--- Start ---
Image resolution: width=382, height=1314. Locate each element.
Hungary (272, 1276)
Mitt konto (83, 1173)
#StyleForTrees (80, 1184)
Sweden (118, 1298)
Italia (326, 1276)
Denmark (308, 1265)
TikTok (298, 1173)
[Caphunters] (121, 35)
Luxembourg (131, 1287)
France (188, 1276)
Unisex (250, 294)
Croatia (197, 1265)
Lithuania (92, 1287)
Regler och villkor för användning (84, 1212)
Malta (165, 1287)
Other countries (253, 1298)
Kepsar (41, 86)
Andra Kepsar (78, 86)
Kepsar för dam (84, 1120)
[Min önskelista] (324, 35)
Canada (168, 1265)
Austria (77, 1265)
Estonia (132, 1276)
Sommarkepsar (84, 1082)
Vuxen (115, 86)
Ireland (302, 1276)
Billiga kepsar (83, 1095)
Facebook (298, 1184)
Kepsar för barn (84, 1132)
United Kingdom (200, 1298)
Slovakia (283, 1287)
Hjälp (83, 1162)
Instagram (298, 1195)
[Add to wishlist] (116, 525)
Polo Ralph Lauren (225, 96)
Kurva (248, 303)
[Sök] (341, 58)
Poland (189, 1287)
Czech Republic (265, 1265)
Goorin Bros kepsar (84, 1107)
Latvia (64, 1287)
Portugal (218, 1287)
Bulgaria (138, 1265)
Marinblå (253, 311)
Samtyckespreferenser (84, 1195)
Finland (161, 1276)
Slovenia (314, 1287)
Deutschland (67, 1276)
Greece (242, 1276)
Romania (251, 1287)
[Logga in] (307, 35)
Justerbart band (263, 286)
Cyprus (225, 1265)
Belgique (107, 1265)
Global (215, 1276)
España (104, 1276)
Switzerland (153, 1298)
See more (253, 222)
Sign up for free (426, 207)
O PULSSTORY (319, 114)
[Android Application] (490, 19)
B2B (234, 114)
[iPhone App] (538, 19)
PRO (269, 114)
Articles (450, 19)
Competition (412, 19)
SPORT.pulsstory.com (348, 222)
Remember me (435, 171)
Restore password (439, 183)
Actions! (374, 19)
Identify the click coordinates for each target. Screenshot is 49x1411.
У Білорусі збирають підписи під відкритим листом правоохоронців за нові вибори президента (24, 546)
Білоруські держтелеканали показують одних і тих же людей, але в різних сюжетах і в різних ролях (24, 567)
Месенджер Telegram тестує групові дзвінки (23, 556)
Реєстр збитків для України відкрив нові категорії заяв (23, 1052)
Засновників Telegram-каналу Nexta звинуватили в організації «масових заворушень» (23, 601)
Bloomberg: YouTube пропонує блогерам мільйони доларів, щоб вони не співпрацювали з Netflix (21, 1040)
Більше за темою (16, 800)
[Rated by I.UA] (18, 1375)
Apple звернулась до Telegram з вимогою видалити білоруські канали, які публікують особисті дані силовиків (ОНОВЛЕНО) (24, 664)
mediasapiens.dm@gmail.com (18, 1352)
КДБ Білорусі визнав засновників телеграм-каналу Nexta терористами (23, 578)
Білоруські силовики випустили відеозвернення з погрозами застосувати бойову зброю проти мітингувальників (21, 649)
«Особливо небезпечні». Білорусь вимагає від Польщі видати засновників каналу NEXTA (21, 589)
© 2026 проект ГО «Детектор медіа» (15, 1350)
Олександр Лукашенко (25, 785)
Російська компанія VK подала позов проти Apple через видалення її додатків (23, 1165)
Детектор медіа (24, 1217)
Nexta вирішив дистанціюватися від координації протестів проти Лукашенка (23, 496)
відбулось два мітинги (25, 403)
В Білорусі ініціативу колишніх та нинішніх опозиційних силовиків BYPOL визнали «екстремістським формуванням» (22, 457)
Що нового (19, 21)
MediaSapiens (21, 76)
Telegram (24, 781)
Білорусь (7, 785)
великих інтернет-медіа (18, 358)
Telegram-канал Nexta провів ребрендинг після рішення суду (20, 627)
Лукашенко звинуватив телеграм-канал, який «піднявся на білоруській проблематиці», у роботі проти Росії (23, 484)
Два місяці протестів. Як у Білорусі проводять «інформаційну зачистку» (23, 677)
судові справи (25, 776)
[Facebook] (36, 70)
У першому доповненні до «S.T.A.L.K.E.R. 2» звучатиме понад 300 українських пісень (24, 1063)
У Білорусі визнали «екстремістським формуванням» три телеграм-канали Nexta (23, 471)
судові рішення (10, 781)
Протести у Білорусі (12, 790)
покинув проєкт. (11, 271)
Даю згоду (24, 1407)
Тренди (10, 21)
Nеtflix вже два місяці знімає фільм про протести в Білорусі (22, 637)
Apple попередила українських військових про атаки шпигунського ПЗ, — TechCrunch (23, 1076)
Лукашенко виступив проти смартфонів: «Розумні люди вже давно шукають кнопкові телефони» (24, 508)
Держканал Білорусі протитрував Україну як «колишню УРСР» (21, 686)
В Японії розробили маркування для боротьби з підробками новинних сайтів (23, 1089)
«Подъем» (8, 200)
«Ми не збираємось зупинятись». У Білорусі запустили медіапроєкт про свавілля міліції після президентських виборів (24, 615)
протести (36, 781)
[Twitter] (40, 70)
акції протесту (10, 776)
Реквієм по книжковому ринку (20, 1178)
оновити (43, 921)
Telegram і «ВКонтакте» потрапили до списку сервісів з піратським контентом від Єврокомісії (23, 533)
--- End ---
◆ **Goal**
Convert all the items above into a JSON list of strings with one string per line, leaving out any blank lines.

◆ **Output below**
[
  "Image resolution: width=382, height=1314. Locate each element.",
  "Hungary (272, 1276)",
  "Mitt konto (83, 1173)",
  "#StyleForTrees (80, 1184)",
  "Sweden (118, 1298)",
  "Italia (326, 1276)",
  "Denmark (308, 1265)",
  "TikTok (298, 1173)",
  "[Caphunters] (121, 35)",
  "Luxembourg (131, 1287)",
  "France (188, 1276)",
  "Unisex (250, 294)",
  "Croatia (197, 1265)",
  "Lithuania (92, 1287)",
  "Regler och villkor för användning (84, 1212)",
  "Malta (165, 1287)",
  "Other countries (253, 1298)",
  "Kepsar (41, 86)",
  "Andra Kepsar (78, 86)",
  "Kepsar för dam (84, 1120)",
  "[Min önskelista] (324, 35)",
  "Canada (168, 1265)",
  "Austria (77, 1265)",
  "Estonia (132, 1276)",
  "Sommarkepsar (84, 1082)",
  "Vuxen (115, 86)",
  "Ireland (302, 1276)",
  "Billiga kepsar (83, 1095)",
  "Facebook (298, 1184)",
  "Kepsar för barn (84, 1132)",
  "United Kingdom (200, 1298)",
  "Slovakia (283, 1287)",
  "Hjälp (83, 1162)",
  "Instagram (298, 1195)",
  "[Add to wishlist] (116, 525)",
  "Polo Ralph Lauren (225, 96)",
  "Kurva (248, 303)",
  "[Sök] (341, 58)",
  "Poland (189, 1287)",
  "Czech Republic (265, 1265)",
  "Goorin Bros kepsar (84, 1107)",
  "Latvia (64, 1287)",
  "Portugal (218, 1287)",
  "Bulgaria (138, 1265)",
  "Marinblå (253, 311)",
  "Samtyckespreferenser (84, 1195)",
  "Finland (161, 1276)",
  "Slovenia (314, 1287)",
  "Deutschland (67, 1276)",
  "Greece (242, 1276)",
  "Romania (251, 1287)",
  "[Logga in] (307, 35)",
  "Justerbart band (263, 286)",
  "Cyprus (225, 1265)",
  "Belgique (107, 1265)",
  "Global (215, 1276)",
  "España (104, 1276)",
  "Switzerland (153, 1298)",
  "See more (253, 222)",
  "Sign up for free (426, 207)",
  "O PULSSTORY (319, 114)",
  "[Android Application] (490, 19)",
  "B2B (234, 114)",
  "[iPhone App] (538, 19)",
  "PRO (269, 114)",
  "Articles (450, 19)",
  "Competition (412, 19)",
  "SPORT.pulsstory.com (348, 222)",
  "Remember me (435, 171)",
  "Restore password (439, 183)",
  "Actions! (374, 19)",
  "Identify the click coordinates for each target. Screenshot is 49x1411.",
  "У Білорусі збирають підписи під відкритим листом правоохоронців за нові вибори президента (24, 546)",
  "Білоруські держтелеканали показують одних і тих же людей, але в різних сюжетах і в різних ролях (24, 567)",
  "Месенджер Telegram тестує групові дзвінки (23, 556)",
  "Реєстр збитків для України відкрив нові категорії заяв (23, 1052)",
  "Засновників Telegram-каналу Nexta звинуватили в організації «масових заворушень» (23, 601)",
  "Bloomberg: YouTube пропонує блогерам мільйони доларів, щоб вони не співпрацювали з Netflix (21, 1040)",
  "Більше за темою (16, 800)",
  "[Rated by I.UA] (18, 1375)",
  "Apple звернулась до Telegram з вимогою видалити білоруські канали, які публікують особисті дані силовиків (ОНОВЛЕНО) (24, 664)",
  "mediasapiens.dm@gmail.com (18, 1352)",
  "КДБ Білорусі визнав засновників телеграм-каналу Nexta терористами (23, 578)",
  "Білоруські силовики випустили відеозвернення з погрозами застосувати бойову зброю проти мітингувальників (21, 649)",
  "«Особливо небезпечні». Білорусь вимагає від Польщі видати засновників каналу NEXTA (21, 589)",
  "© 2026 проект ГО «Детектор медіа» (15, 1350)",
  "Олександр Лукашенко (25, 785)",
  "Російська компанія VK подала позов проти Apple через видалення її додатків (23, 1165)",
  "Детектор медіа (24, 1217)",
  "Nexta вирішив дистанціюватися від координації протестів проти Лукашенка (23, 496)",
  "відбулось два мітинги (25, 403)",
  "В Білорусі ініціативу колишніх та нинішніх опозиційних силовиків BYPOL визнали «екстремістським формуванням» (22, 457)",
  "Що нового (19, 21)",
  "MediaSapiens (21, 76)",
  "Telegram (24, 781)",
  "Білорусь (7, 785)",
  "великих інтернет-медіа (18, 358)",
  "Telegram-канал Nexta провів ребрендинг після рішення суду (20, 627)",
  "Лукашенко звинуватив телеграм-канал, який «піднявся на білоруській проблематиці», у роботі проти Росії (23, 484)",
  "Два місяці протестів. Як у Білорусі проводять «інформаційну зачистку» (23, 677)",
  "судові справи (25, 776)",
  "[Facebook] (36, 70)",
  "У першому доповненні до «S.T.A.L.K.E.R. 2» звучатиме понад 300 українських пісень (24, 1063)",
  "У Білорусі визнали «екстремістським формуванням» три телеграм-канали Nexta (23, 471)",
  "судові рішення (10, 781)",
  "Протести у Білорусі (12, 790)",
  "покинув проєкт. (11, 271)",
  "Даю згоду (24, 1407)",
  "Тренди (10, 21)",
  "Nеtflix вже два місяці знімає фільм про протести в Білорусі (22, 637)",
  "Apple попередила українських військових про атаки шпигунського ПЗ, — TechCrunch (23, 1076)",
  "Лукашенко виступив проти смартфонів: «Розумні люди вже давно шукають кнопкові телефони» (24, 508)",
  "Держканал Білорусі протитрував Україну як «колишню УРСР» (21, 686)",
  "В Японії розробили маркування для боротьби з підробками новинних сайтів (23, 1089)",
  "«Подъем» (8, 200)",
  "«Ми не збираємось зупинятись». У Білорусі запустили медіапроєкт про свавілля міліції після президентських виборів (24, 615)",
  "протести (36, 781)",
  "[Twitter] (40, 70)",
  "акції протесту (10, 776)",
  "Реквієм по книжковому ринку (20, 1178)",
  "оновити (43, 921)",
  "Telegram і «ВКонтакте» потрапили до списку сервісів з піратським контентом від Єврокомісії (23, 533)"
]